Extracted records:
◆ ◆ ◆ ◆ ◆ ◆ ◆
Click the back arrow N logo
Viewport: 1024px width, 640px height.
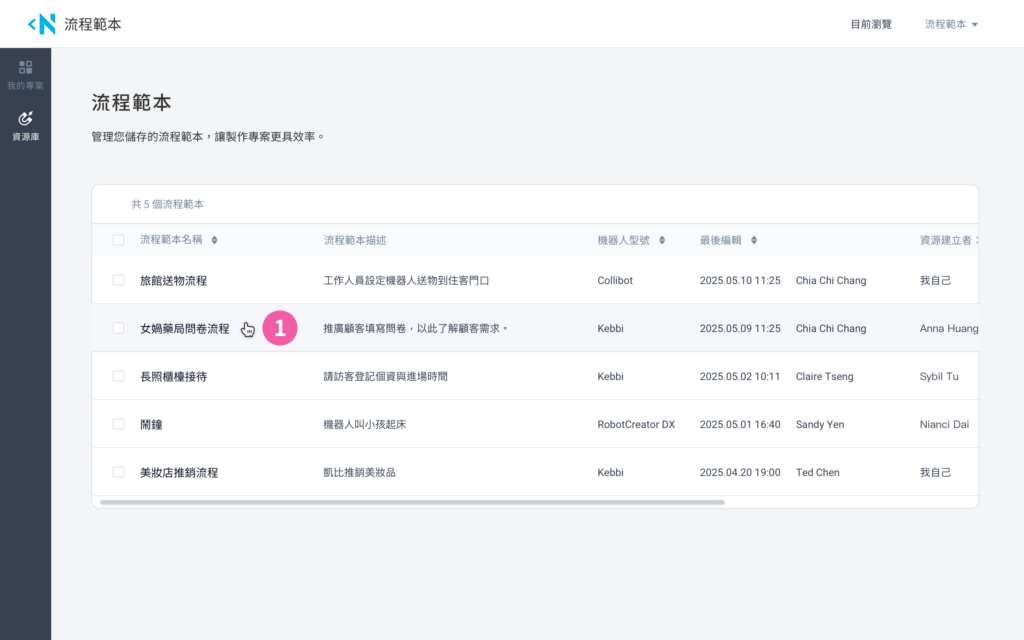coord(41,24)
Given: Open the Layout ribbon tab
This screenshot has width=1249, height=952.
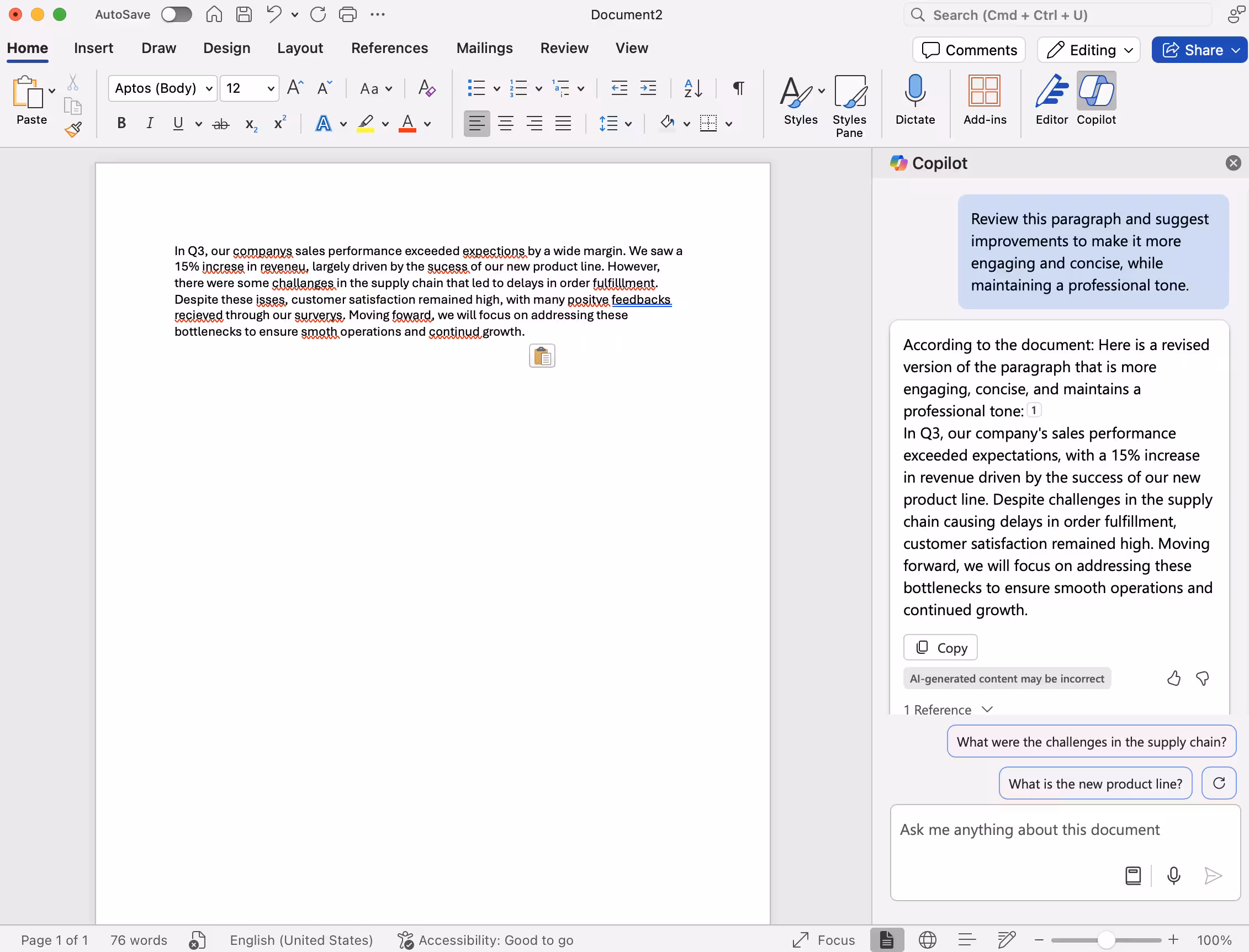Looking at the screenshot, I should click(x=300, y=48).
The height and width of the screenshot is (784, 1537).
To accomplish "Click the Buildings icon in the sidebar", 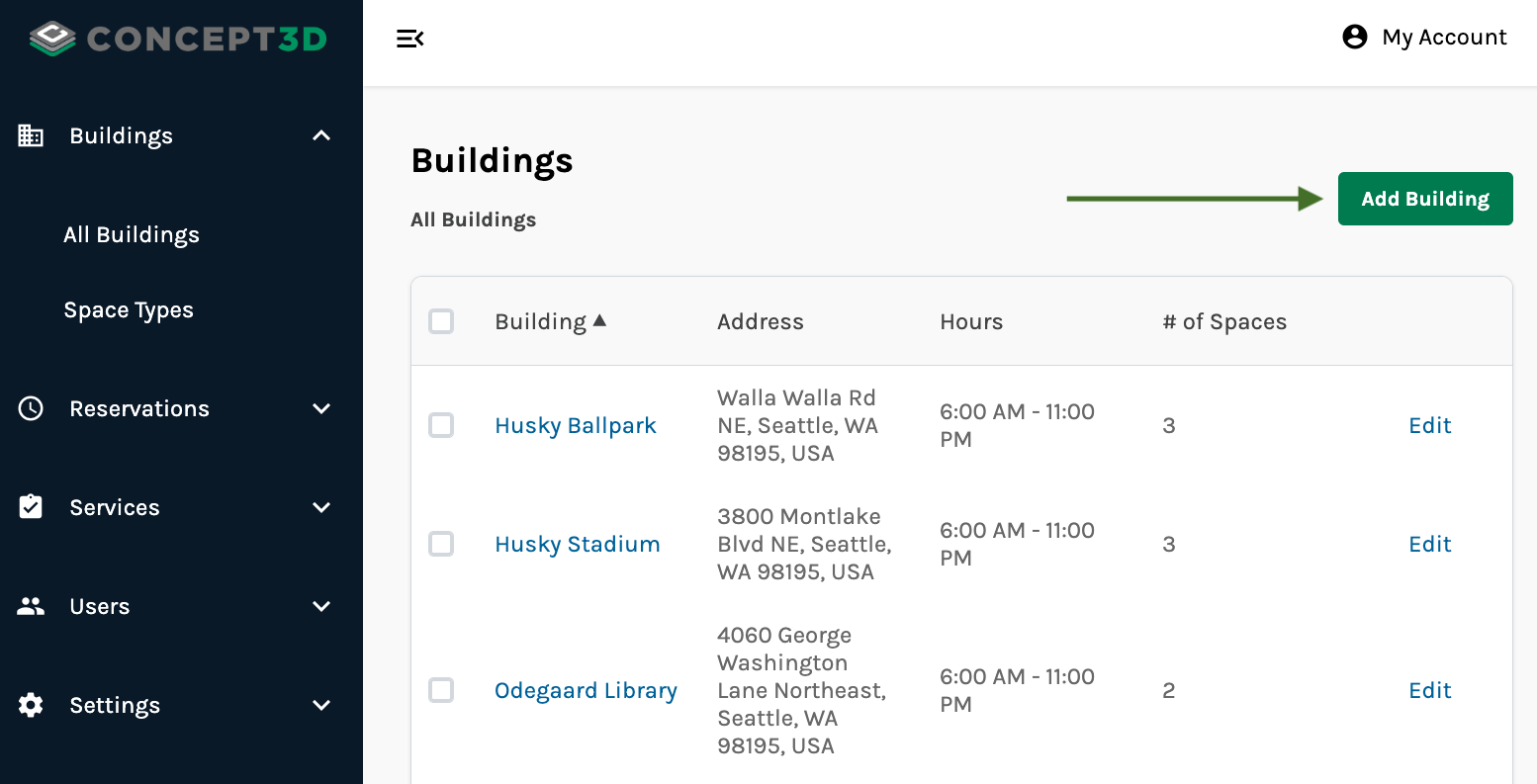I will 31,135.
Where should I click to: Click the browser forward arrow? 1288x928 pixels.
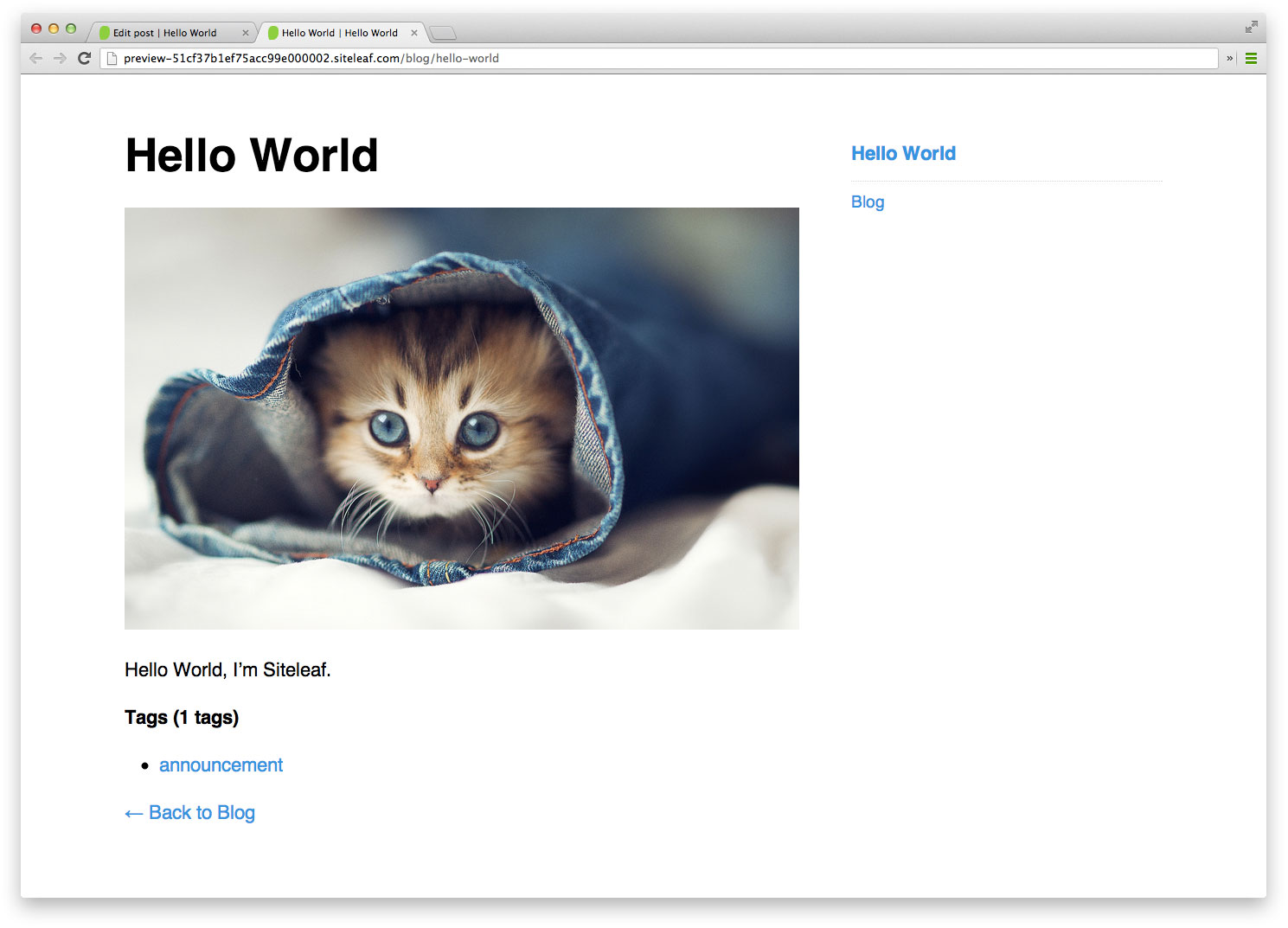pos(60,58)
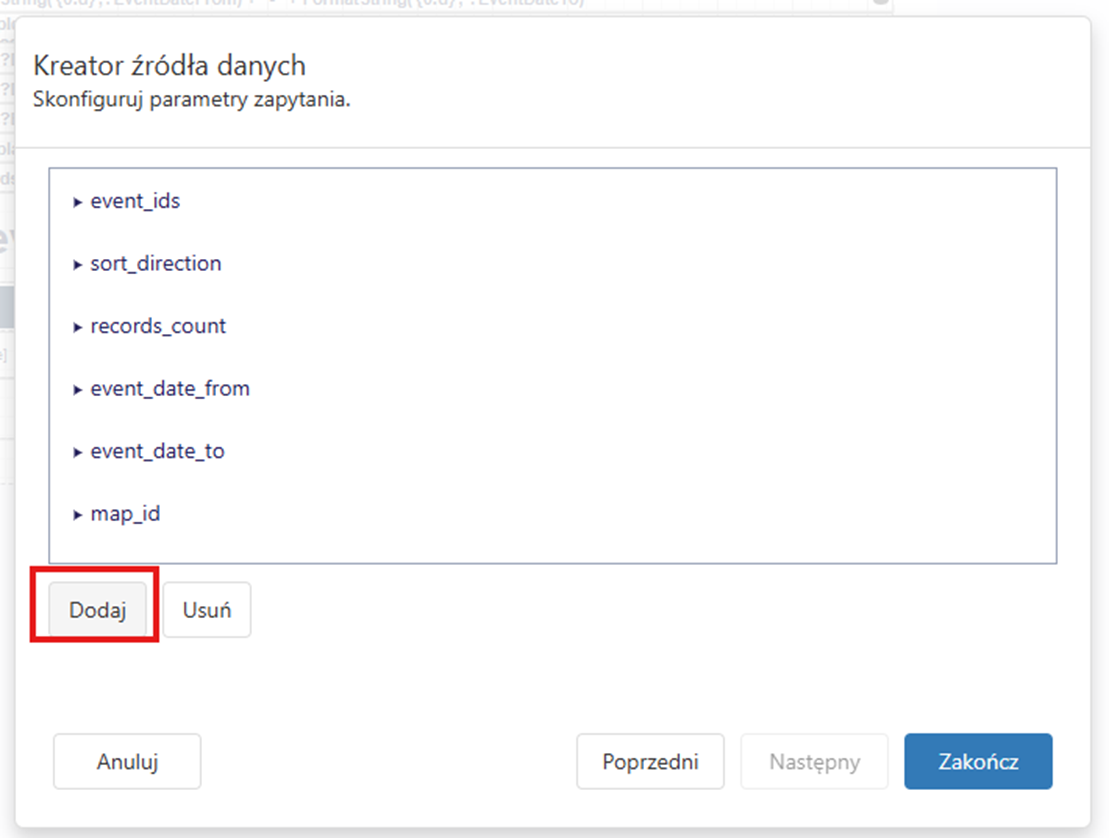Expand the map_id parameter arrow
The width and height of the screenshot is (1109, 838).
click(x=77, y=516)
◆ ◆ ◆ ◆ ◆ ◆ ◆
Set problem: Please revise everything from the start of the records down to the line containing "Looking at the", replacing "Layout" with "Insert" and leaving all else unchanged. Omit the pictures from your answer.

Solution to the problem:
Click the back arrow N logo
Viewport: 1024px width, 640px height.
coord(41,24)
Given: Open the Insert ribbon tab
This screenshot has width=1249, height=952.
Looking at the screenshot, I should click(x=300, y=48).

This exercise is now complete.